Re: [linux-pm] [PATCH] PERF(kernel): Cleanup power events V2

"Rafael J. Wysocki" <rjw@xxxxxxx> · Wed, 27 Oct 2010 12:22:08 +0200

On Wednesday, October 27, 2010, Mathieu Desnoyers wrote:
> * Rafael J. Wysocki (rjw@xxxxxxx) wrote:
> > On Tuesday, October 26, 2010, Mathieu Desnoyers wrote:
> > > * Alan Stern (stern@xxxxxxxxxxxxxxxxxxx) wrote:
> > > > On Tue, 26 Oct 2010, Mathieu Desnoyers wrote:
> > > > 
> > > > > * Peter Zijlstra (peterz@xxxxxxxxxxxxx) wrote:
> > > > > > On Tue, 2010-10-26 at 11:56 -0500, Pierre Tardy wrote:
> > > > > > > 
> > > > > > > +       trace_runtime_pm_usage(dev, atomic_read(&dev->power.usage_count)+1);
> > > > > > >         atomic_inc(&dev->power.usage_count); 
> > > > > > 
> > > > > > That's terribly racy..
> > > > > 
> > > > > Looking at the original code, it looks racy even without considering the
> > > > > tracepoint:
> > > > > 
> > > > > int __pm_runtime_get(struct device *dev, bool sync)
> > > > >  {
> > > > >         int retval;
> > > > > 
> > > > > +       trace_runtime_pm_usage(dev, atomic_read(&dev->power.usage_count)+1);
> > > > >         atomic_inc(&dev->power.usage_count);
> > > > >         retval = sync ? pm_runtime_resume(dev) : pm_request_resume(dev);
> > > > > 
> > > > > There is no implied memory barrier after "atomic_inc". So either all these
> > > > > inc/dec are protected with mutexes or spinlocks, in which case one might wonder
> > > > > why atomic operations are used at all, or it's a racy mess. (I vote for the
> > > > > second option)
> > > > 
> > > > I don't understand.  What's the problem?  The inc/dec are atomic 
> > > > because they are not protected by spinlocks, but everything else is 
> > > > (aside from the tracepoint, which is new).
> > > > 
> > > > > kref should certainly be used there.
> > > > 
> > > > What for?
> > > 
> > > kref has the following "get":
> > > 
> > >         atomic_inc(&kref->refcount);
> > >         smp_mb__after_atomic_inc();
> > > 
> > > What seems to be missing in __pm_runtime_get() and pm_runtime_get_noresume() is
> > > the memory barrier after the atomic increment. The atomic increment is free to
> > > be reordered into the following spinlock (within pm_request_resume or pm_request
> > > resume execution) because taking a spinlock only acts as a memory barrier with
> > > acquire semantic, not a full memory barrier.
> > >
> > > So AFAIU, the failure scenario would be as follows (sorry for the 80+ columns):
> > > 
> > > initial conditions: usage_count = 1
> > > 
> > > CPU A                                                       CPU B
> > > 1) __pm_runtime_get() (sync = true)
> > > 2)   atomic_inc(&usage_count) (not committed to memory yet)
> > > 3)   pm_runtime_resume()
> > > 4)     spin_lock_irqsave(&dev->power.lock, flags);
> > > 5)     retval = __pm_request_resume(dev);
> > 
> > If sync = true this is
> >            retval = __pm_runtime_resume(dev);
> > which drops and reacquires the spinlock.
> 
> Let's see. Upon entry in __pm_runtime_resume, the following condition holds
> (remember, the initial condition is that usage_count == 1):
> 
>   dev->power.runtime_status == RPM_ACTIVE
> 
> so retval is set to 1, which goto directly to "out", without setting "parent".
> So there does not seem to be any spinlock reacquire on this path, or am I
> misunderstanding how the "runtime_status" works ?
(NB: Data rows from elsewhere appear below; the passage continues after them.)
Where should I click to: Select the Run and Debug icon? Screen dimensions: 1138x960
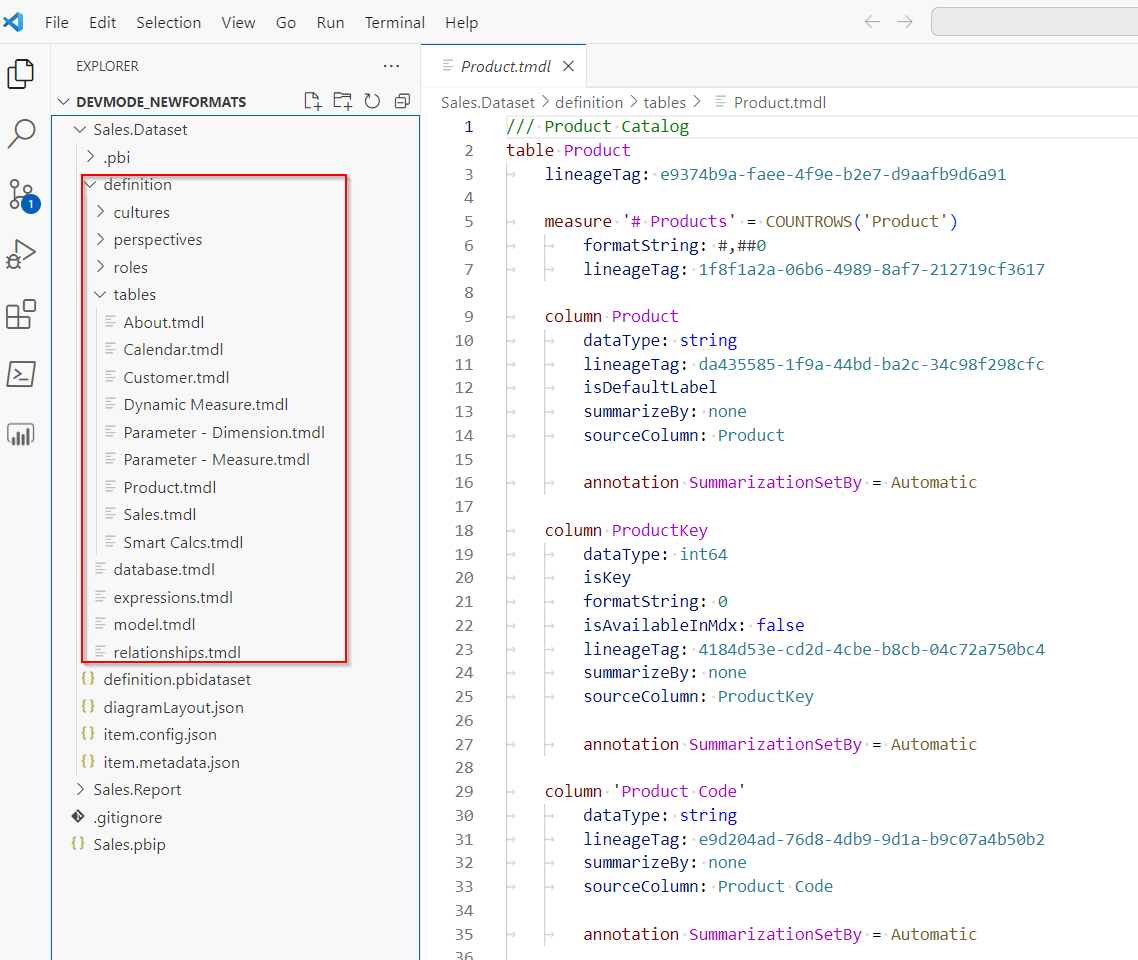[x=22, y=253]
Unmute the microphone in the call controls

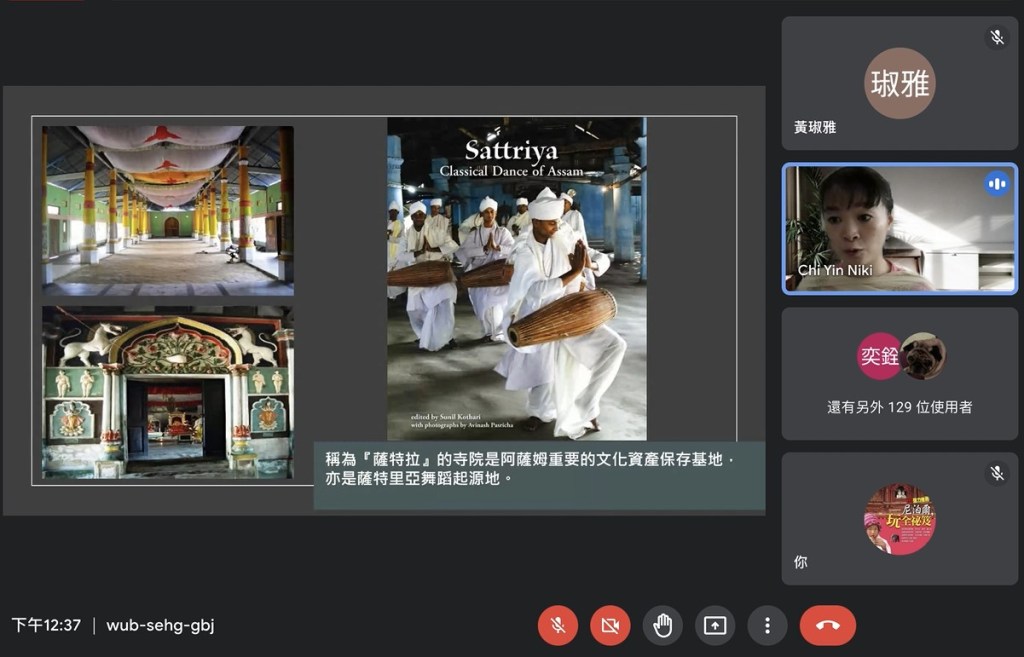tap(558, 625)
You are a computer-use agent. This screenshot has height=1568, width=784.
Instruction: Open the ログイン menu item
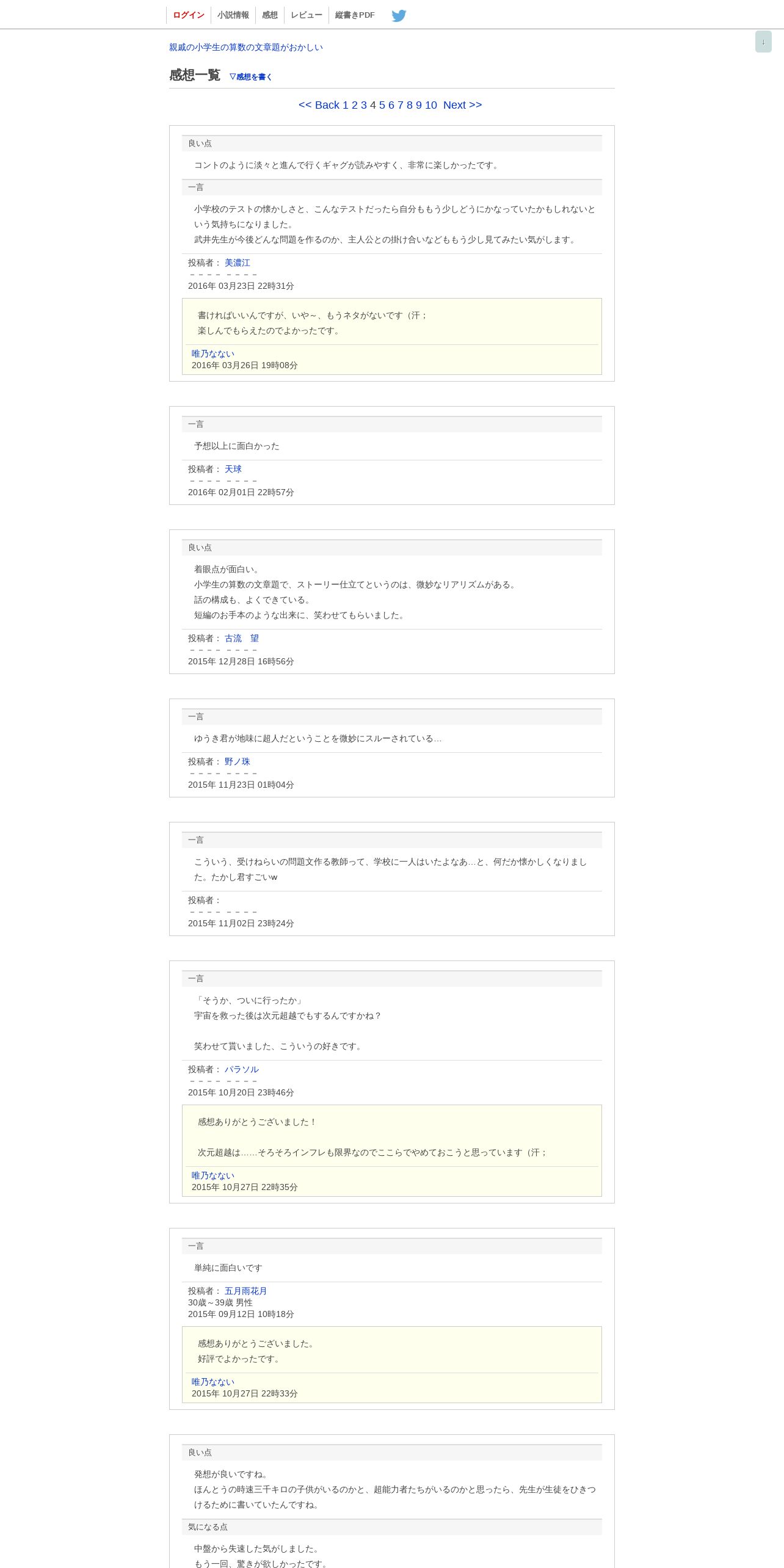pyautogui.click(x=188, y=15)
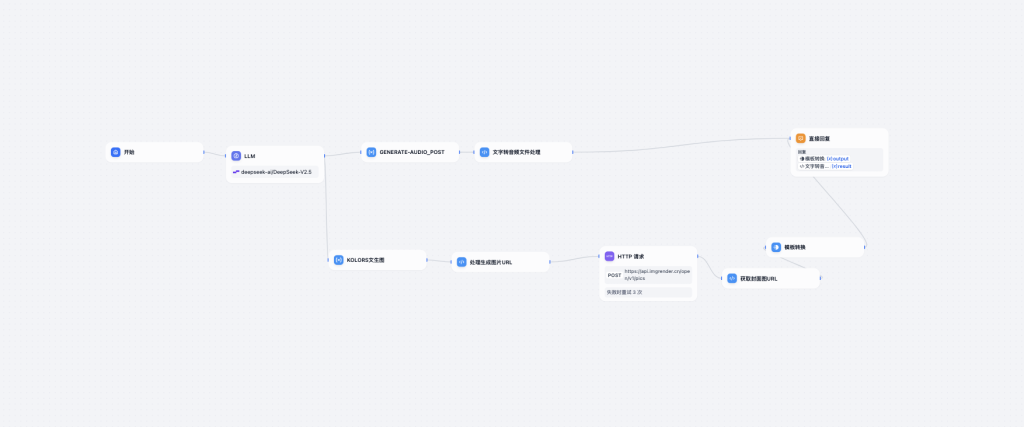Click the orange 直接回复 node icon
Screen dimensions: 1024x427
click(x=800, y=138)
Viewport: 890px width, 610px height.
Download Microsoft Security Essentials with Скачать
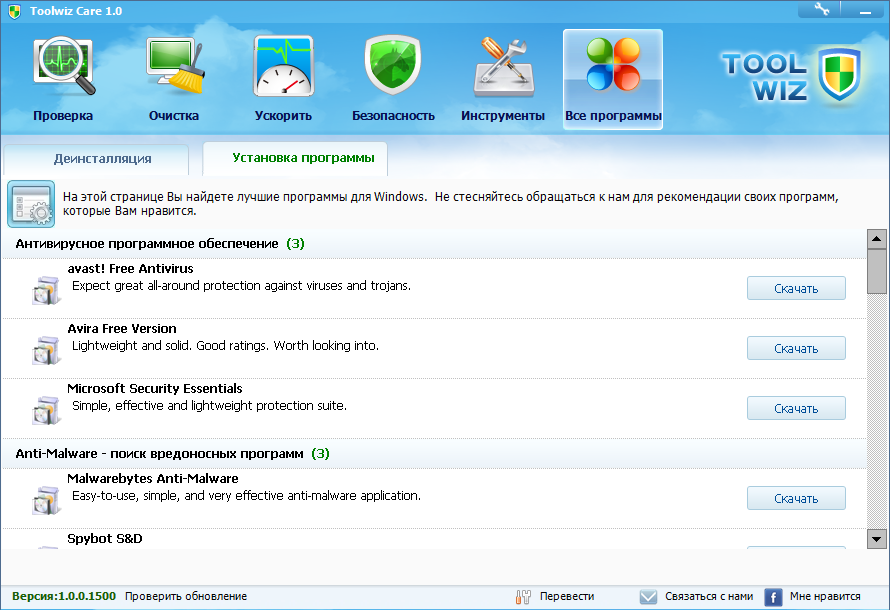[796, 409]
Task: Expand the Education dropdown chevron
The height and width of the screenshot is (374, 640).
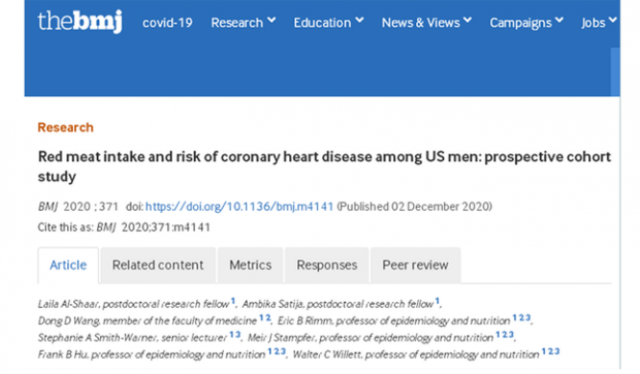Action: coord(360,20)

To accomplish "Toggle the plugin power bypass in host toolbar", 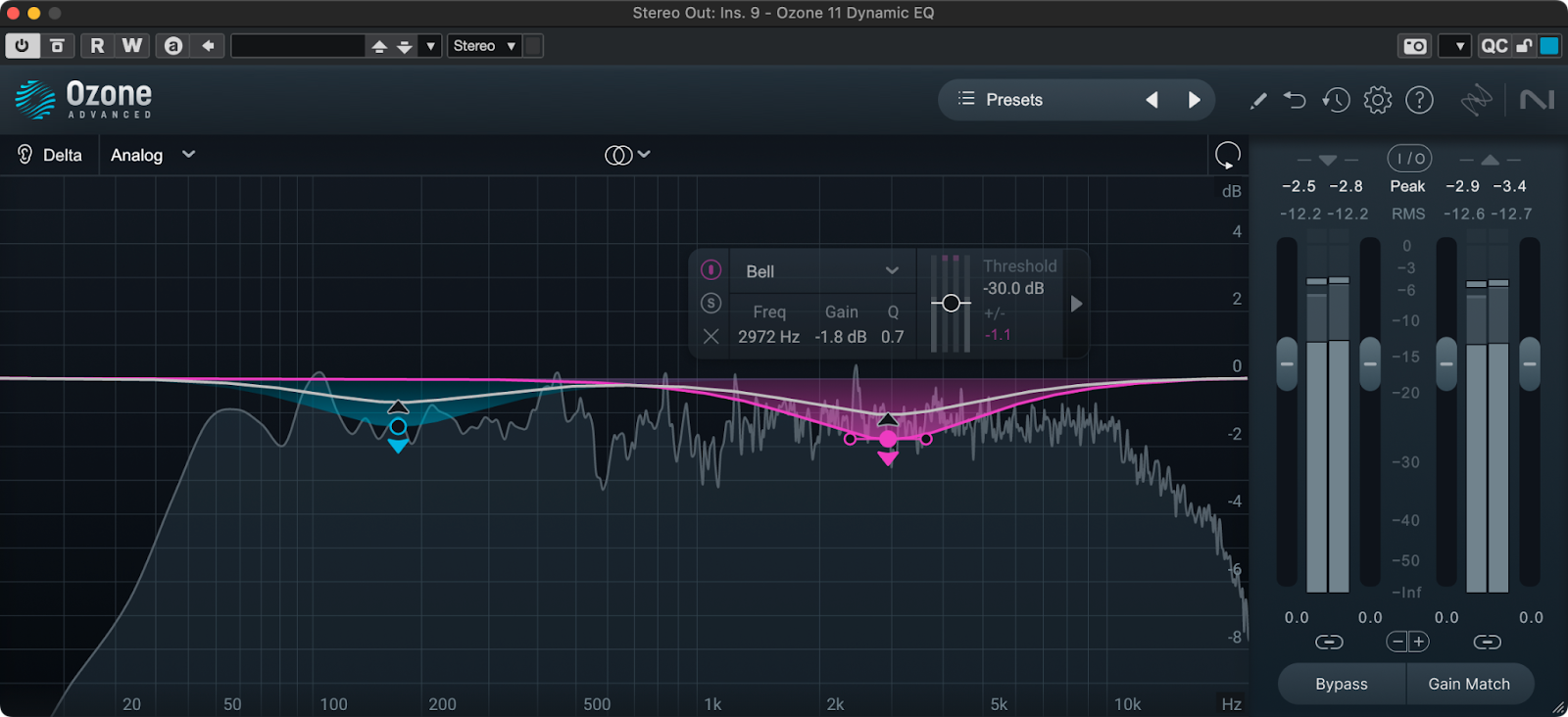I will pos(22,46).
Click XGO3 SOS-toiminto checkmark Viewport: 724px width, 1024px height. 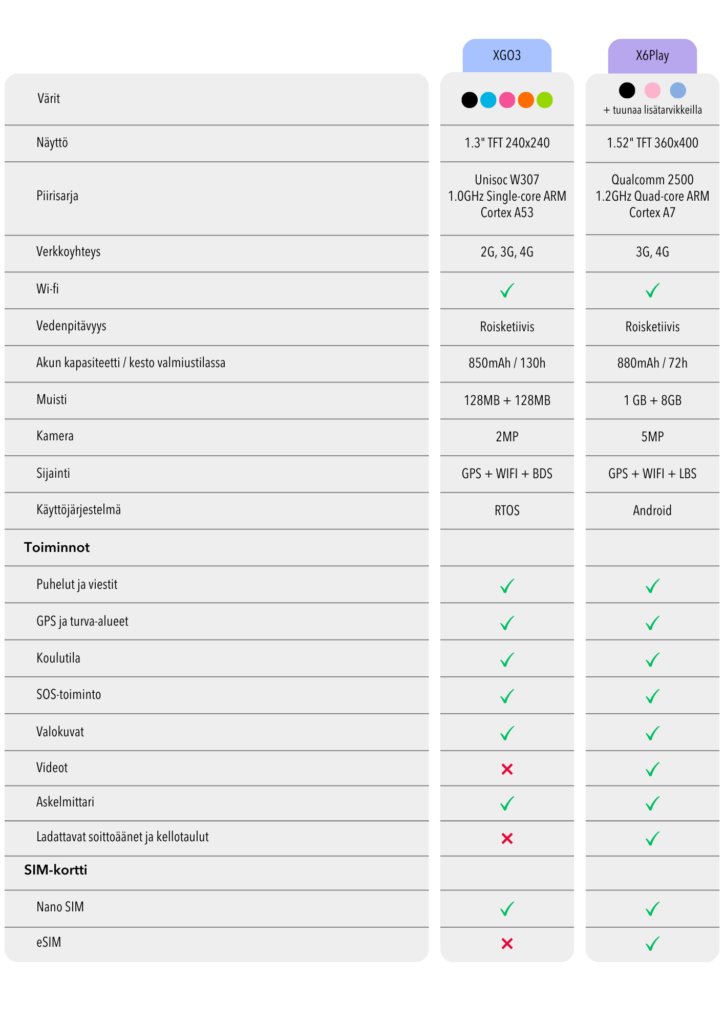(x=507, y=696)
No, you're not I think, the above is correct.  I was referring to the scenario
in which the device was RPM_SUSPENDED initially.

> > In the meantime it sets
> > ->power.runtime_status so that __pm_runtime_idle() will fail if run at this
> > point.
> 
> runtime_status will be left at "RPM_ACTIVE", which is the appropriate value
> expected by __pm_runtime_idle.
> 
> > 
> > > 6)     (execute the body of __pm_request_resume and return)
> > > 7)                                                          __pm_runtime_put() (sync = true) 
> > > 8)                                                          if (atomic_dec_and_test(&dev->power.usage_count))
> > >                                                               (still see usage_count == 1 before decrement,
> > >                                                                thus decrement to 0)
> > > 9)                                                             pm_runtime_idle()
> > > 10)  spin_unlock_irqrestore(&dev->power.lock, flags)
> > > 11)                                                            spin_lock_irq(&dev->power.lock);
> > > 12)                                                            retval = __pm_runtime_idle(dev);
> > 
> > Moreover, __pm_runtime_idle() checks ->power.usage_count under the spinlock,
> > so it will see it's been incremented in the meantime and it will back off.
> 
> This is a subtle but important point. Yes, my scenario seems to be dealt with by
> the extra usage_count check while the spinlock is held.
> 
> How about adding a comment under this atomic_inc() stating that the memory
> barriers are implicitely dealt with by the following spinlock release and the
> extra check while spinlock is held ?
> 
> Commenting memory barriers is important, but commenting why memory barriers are
> not needed due to a subtle corner-case looks even more important.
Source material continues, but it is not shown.